China and the EU do not need to be friends to be friendly. In large part, the EU’s decreased bargaining power is a consequence of Trump’s trade crackdown, and the EU should make a concerted effort to bond with Beijing over this unfortunate similarity. One of the reasons why the EU is presently worried about export dumping is that China’s trade surplus means a diversion of goods will flood the European market, which data suggests is already happening. Chinese exports to the EU, for example, increased in both March (10.3%) and April (8.3%) which coincided with a 21% drop in exports to the United States.
If Trump feels that the EU is getting too cozy with China, he could opt for a sweeter deal with the EU, which would not only signify that the EU’s tough stance against the United States had worked, but that it could then take the same stance with China. Of course, Trump could act in an erratic fashion and punish the Europeans further, but this is why I stress that Europe should take the highest-road with the longest view. Often left out of these discussions are the structural differences between the United States and China. Whereas Xi Jinping has consolidated power and made it clear he will rule for the rest of his life, frequent political change in the United States means that planning ahead is a smart move. Trump, for example, has incredibly low approval ratings, and his party will likely lose badly in the 2026 midterm elections. Thus, it is not unwise to assume that the Democrats would quickly reinstate support for Europe, offering it a massive break as the bloc aims to deal with the giants to the east.

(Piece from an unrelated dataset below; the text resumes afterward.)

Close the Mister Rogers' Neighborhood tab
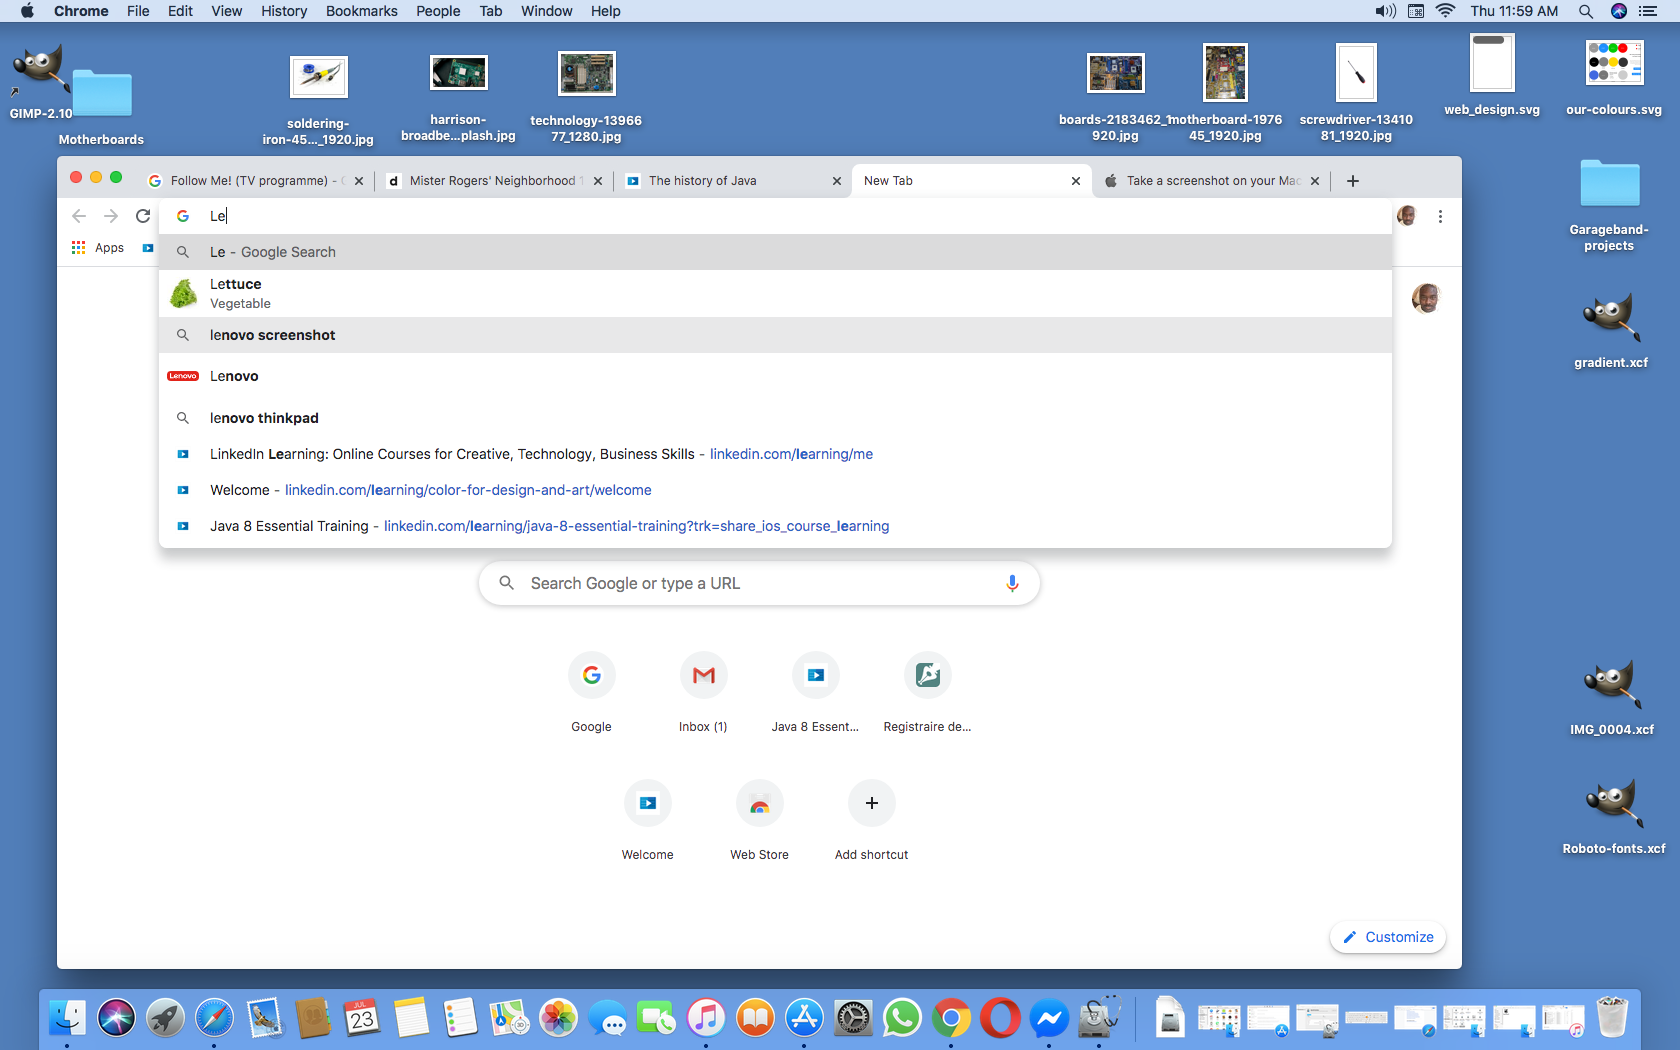(598, 181)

Though it is unlikely Beijing and Brussels will reach a rapprochement, it is essential for Europe that they adopt a balanced view and pragmatic posture, lest they get left behind more than they have already. If both parties walk away from Thursday’s summit with more relaxed relations, then both parties can begin to work constructively toward addressing each other’s concerns. On all fronts, Beijing is going to drive a hard bargain, and resorting to coercion will likely overstate Europe’s current capabilities. To the contrary, balanced and pragmatic diplomacy will be the most effective course, and may result in the Chinese undermining the leverage Europe does have. In any case, stuck between a rock and a hard place, it is not clear what other options Europe currently has.